Uncertainty


Nobody knows what the future holds. Anything could happen, if not tomorrow, then the day after. Or next week. Or maybe not at all.

Uncertainty is inescapable. Making decisions would be easy if you knew ahead of time how things turn out. The future is a vast minefield of possibilities, likelihoods, and probabilities. Predicting what will happen with any accuracy is next to impossible.

Some people handle uncertainty better than others. My mother spends a significant fraction of her time worrying about stuff that never comes to pass. After I called her on it, she clarified that when she says worrying about, she means thinking about. Same difference if you ask me.

Faith doesn’t eliminate uncertainty, but it does offer an explanation.  Everything happens for a reason. It’s all part of God’s plan, which we can’t know or understand. Somehow, someway, things work out for the best.
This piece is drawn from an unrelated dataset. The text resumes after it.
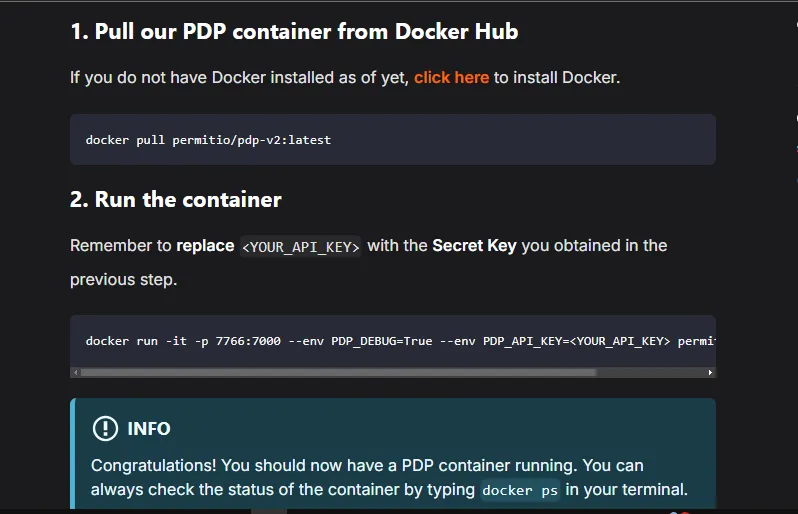
Task: Click the INFO exclamation circle icon
Action: 105,428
Uncertainty messes with my retirement plans. Certainty requires information I don’t have and can’t get — like when I’ll die and, between now and then, the return on my investments (after inflation). Other unknowns render my estimated retirement date little more than a shot in the dark.

Without uncertainty, nothing unexpected would ever happen — good or bad — and we’d all die of boredom. Taking chances, whether we succeed or fail, makes life interesting. Nothing ventured, nothing gained.

I need to embrace the uncertainty in my life. Every day is a gift. I need to take control where I can and let the chips fall where they will.

Like I’ve got another choice….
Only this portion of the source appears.